The station opened on 2 April 1866. The owning company was taken over by the LNWR and Furness Railway in 1879 as a Joint Line, whereafter the northern section through Ullock was usually worked by the LNWR.

Passenger traffic consisted of three trains a day in each direction, with an extra on Whitehaven market day and none on Sundays. From opening, northbound passenger trains terminated at Marron Junction station where passengers changed for destinations beyond. In 1897 Marron Junction station closed, with trains running west through to Workington Main thereafter, a much better arrangement for most passengers. Passengers who would otherwise have changed at Marron Junction to head east to Brigham or beyond simply changed at the first stop after Marron Junction - Camerton.

Goods traffic typically consisted of a two daily turns Up and Down.

Mineral traffic was the dominant flow, typically six loaded and six empty through to Workington, though this was subject to considerable fluctuation with trade cycles.
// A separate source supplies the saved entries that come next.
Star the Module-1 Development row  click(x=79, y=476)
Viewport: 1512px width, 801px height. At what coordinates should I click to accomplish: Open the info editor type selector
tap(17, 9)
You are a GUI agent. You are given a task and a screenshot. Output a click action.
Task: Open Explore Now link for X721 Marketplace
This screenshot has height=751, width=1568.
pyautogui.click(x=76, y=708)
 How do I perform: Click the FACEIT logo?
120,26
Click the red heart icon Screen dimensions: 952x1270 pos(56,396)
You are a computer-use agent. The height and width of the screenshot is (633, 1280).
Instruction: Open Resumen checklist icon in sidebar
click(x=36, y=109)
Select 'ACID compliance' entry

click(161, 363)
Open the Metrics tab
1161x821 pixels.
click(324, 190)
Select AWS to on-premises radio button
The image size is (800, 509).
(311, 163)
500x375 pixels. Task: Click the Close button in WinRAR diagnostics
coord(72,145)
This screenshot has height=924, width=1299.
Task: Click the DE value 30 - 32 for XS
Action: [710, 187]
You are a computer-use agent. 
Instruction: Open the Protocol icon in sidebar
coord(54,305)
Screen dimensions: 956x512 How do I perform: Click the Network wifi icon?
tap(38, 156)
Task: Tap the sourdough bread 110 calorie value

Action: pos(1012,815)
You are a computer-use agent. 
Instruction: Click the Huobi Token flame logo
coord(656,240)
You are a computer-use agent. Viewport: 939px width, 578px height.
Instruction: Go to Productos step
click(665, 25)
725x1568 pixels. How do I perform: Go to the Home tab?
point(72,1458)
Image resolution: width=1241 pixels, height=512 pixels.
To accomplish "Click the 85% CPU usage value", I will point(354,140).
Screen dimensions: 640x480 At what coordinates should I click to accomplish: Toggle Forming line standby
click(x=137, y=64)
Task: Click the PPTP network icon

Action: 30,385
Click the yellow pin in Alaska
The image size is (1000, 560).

Stations and signalling along the line north of Rowrah were changed during the Joint regime to conform to LNWR standards.

In 1879, at the height of West Cumberland's ironworks expansion, a new line was built from just north of Ullock through Distington to Whitehaven via Parton. This line's dominant purposes were to carry ore to Distington and metal beyond. This line became known as the Gilgarran Branch.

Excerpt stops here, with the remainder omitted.